[Interface element rows]
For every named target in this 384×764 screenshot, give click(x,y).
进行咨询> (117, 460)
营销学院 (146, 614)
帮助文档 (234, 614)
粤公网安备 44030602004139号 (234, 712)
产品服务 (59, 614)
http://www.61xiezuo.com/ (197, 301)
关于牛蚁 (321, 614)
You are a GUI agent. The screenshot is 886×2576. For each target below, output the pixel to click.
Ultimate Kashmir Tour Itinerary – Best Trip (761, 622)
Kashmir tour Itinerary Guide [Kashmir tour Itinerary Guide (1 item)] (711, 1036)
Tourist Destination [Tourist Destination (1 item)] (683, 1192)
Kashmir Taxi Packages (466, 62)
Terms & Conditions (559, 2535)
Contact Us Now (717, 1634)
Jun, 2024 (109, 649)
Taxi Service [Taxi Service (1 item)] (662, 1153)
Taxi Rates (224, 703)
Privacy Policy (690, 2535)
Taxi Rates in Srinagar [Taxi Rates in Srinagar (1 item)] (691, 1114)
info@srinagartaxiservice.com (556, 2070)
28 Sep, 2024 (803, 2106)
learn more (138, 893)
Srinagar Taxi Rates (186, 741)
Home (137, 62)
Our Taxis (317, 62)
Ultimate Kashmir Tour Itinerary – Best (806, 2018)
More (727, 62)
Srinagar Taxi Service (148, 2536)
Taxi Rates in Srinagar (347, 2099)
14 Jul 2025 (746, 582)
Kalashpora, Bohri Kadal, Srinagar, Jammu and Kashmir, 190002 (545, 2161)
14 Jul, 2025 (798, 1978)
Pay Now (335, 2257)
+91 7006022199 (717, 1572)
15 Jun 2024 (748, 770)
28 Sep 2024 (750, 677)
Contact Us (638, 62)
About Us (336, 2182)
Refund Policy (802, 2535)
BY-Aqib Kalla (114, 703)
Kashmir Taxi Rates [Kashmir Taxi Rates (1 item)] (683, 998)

● WORK TO DO
Copy the rows above verbatim, starting at the row that contains "28 Sep 2024 (750, 677)" and continuing through the final row.

● ANSWER IN FULL
28 Sep 2024 (750, 677)
Contact Us (638, 62)
About Us (336, 2182)
Refund Policy (802, 2535)
BY-Aqib Kalla (114, 703)
Kashmir Taxi Rates [Kashmir Taxi Rates (1 item)] (683, 998)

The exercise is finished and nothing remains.